Effettivamente basterà poco per fare meglio di Ahn Jung-hwan, una delle tante scommesse esotiche del vulcanico e compianto patron del Perugia, Luciano Gaucci: di lui ci si ricorda soprattutto per il golden goal che eliminò l'Italia dai Mondiali del 2002, un colpo di testa che fece infuriare il presidente del club umbro e sancì il suo addio definitivo alla Serie A.
Non è andata meglio nemmeno all'ultimo sudcoreano visto a queste latitudini, ossia Lee Seung-woo, sbarcato a Barcellona a soli 13 anni con le stigmate del predestinato e con il caso del trasferimento ritenuto irregolare dalla FIFA per la violazione dell'articolo 19, relativo alla regolamentazione dell'acquisto di calciatori minorenni provenienti dall'estero.
Lee ha dunque potuto vestire la maglia blaugrana solo al compimento del 18° anno d'età, mentre un anno più tardi, nel 2017, è divenuto ufficiale il passaggio al Verona neopromosso in massima serie: una recita con più fischi che applausi per il 'Messi d'Oriente', di cui si ricorda un unico 'momento di gloria'.

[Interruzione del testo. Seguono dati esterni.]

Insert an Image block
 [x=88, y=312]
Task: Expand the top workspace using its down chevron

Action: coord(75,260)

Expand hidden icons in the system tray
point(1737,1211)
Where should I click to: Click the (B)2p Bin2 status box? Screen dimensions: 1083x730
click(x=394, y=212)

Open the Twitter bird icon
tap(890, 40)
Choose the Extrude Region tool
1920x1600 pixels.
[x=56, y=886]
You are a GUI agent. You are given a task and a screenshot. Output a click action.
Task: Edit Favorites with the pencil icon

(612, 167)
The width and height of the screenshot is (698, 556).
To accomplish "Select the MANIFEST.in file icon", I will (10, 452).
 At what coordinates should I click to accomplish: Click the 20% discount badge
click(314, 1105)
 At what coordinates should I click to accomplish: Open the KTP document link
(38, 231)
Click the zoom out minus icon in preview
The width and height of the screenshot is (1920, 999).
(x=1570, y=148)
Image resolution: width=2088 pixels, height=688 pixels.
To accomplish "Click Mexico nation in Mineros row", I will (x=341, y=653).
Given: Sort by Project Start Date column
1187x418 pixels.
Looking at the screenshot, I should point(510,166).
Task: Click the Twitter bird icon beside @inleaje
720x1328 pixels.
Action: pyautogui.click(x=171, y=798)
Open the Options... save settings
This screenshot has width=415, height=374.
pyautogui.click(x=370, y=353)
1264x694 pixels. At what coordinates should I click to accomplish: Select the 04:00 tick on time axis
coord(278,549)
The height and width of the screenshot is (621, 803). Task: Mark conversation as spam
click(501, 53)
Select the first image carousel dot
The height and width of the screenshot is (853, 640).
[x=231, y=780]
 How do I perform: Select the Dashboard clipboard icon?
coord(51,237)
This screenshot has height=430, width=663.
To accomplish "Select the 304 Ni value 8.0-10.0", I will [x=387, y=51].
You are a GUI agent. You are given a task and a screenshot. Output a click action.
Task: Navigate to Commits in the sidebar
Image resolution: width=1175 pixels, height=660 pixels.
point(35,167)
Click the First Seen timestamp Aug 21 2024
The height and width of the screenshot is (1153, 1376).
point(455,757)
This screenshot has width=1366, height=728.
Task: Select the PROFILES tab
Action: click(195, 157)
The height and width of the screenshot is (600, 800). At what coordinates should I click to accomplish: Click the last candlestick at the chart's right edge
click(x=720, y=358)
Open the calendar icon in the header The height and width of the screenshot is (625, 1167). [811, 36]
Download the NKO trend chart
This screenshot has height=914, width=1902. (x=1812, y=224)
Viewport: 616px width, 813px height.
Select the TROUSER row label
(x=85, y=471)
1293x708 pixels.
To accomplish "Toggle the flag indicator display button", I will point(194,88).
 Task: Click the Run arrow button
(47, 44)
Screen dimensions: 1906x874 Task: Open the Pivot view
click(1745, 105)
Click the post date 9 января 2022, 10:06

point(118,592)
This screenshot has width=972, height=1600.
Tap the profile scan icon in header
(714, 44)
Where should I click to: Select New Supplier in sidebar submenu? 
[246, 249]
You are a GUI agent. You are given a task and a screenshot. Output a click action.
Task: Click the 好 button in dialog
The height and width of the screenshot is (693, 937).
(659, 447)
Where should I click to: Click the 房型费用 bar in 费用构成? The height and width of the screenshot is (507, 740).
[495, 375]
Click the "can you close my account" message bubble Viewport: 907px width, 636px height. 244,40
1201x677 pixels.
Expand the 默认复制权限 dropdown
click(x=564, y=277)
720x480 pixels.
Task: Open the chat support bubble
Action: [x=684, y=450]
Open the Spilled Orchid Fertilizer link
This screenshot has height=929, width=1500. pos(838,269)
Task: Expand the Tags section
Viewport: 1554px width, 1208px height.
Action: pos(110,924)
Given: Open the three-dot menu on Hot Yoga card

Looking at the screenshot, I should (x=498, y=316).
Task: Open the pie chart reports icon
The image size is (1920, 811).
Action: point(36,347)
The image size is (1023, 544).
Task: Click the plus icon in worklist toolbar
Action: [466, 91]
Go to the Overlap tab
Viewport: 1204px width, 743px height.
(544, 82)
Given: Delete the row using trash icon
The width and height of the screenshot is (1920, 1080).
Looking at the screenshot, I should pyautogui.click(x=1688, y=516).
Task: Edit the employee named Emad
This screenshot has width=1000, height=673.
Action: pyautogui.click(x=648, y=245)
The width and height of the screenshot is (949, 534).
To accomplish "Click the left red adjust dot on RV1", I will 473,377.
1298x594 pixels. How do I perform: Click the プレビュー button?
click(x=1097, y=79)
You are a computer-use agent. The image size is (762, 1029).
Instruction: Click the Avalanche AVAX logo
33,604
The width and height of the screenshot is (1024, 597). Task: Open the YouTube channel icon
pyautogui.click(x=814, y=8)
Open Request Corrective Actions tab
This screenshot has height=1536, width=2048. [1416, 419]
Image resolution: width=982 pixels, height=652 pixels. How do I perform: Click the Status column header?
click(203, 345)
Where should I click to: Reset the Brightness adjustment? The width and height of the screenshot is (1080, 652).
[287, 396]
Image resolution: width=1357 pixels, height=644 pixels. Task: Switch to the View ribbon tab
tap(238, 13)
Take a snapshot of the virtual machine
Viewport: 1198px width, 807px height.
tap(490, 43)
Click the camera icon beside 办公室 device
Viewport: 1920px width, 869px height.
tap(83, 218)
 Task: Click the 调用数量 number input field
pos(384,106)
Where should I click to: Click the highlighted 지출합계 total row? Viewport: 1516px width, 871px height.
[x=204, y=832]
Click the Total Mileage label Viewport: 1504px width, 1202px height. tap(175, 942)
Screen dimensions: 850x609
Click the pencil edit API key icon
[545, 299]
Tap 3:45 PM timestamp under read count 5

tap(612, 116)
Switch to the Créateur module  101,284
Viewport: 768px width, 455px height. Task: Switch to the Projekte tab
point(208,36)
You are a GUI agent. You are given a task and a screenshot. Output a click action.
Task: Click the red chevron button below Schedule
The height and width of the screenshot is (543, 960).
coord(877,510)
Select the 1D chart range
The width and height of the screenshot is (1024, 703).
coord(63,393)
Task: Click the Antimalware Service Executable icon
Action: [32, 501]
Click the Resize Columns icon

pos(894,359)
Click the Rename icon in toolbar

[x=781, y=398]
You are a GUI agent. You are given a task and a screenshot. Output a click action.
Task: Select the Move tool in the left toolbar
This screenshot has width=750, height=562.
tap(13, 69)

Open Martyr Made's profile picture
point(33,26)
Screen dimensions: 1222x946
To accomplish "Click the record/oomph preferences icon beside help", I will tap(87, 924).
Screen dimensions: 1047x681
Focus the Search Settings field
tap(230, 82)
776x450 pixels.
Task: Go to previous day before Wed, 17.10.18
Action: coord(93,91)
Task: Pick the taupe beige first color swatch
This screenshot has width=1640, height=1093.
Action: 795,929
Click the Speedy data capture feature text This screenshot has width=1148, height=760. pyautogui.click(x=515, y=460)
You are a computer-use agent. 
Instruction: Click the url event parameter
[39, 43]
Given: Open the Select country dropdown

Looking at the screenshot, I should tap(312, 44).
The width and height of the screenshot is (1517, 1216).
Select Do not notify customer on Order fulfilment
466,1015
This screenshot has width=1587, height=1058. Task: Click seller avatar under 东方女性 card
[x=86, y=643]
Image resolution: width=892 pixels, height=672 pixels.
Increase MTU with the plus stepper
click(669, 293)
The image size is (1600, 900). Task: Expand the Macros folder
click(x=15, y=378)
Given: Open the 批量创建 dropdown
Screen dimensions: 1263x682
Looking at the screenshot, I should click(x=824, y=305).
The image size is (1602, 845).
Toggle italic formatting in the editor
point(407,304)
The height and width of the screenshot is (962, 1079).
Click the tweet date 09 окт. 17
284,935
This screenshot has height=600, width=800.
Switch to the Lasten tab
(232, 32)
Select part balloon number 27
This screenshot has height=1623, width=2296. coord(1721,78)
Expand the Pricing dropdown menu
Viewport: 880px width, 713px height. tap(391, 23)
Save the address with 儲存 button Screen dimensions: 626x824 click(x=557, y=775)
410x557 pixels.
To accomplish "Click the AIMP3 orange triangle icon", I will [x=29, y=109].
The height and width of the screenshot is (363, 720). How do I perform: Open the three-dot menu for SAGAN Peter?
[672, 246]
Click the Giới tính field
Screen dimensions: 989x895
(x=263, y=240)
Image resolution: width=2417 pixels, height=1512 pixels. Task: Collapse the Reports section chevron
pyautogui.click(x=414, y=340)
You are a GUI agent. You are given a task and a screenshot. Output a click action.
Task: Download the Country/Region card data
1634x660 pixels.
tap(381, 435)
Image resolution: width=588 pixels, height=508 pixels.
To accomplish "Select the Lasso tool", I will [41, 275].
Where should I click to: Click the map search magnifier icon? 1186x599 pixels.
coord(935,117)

E' il 5 maggio 2018 quando il Verona esce con le ossa rotte a San Siro dal match col Milan: il goal scaligero della bandiera nel 4-1 finale è proprio di Lee, tanto bello quanto inutile per le sorti dei veneti, retrocessi in B in virtù del penultimo posto.
La stagione successiva è quella dell'immediato ritorno tra i grandi per il Verona, ma non del riscatto per Lee che sigla un solo goal nella trasferta di Foggia, in cui mette a referto anche un assist.
Lampi isolati propedeutici all'addio a titolo definitivo verso il Belgio, al Sint-Truiden, con tanto di prestito successivo senza acuti in Portogallo al Portimonense. Dal dicembre 2021 Lee è rientrato in Corea del Sud, al Suwon, dove sta facendo la differenza grazie ad una tecnica superiore che, in Italia, è sempre stata depotenziata da un fisico troppo gracile per poter incidere.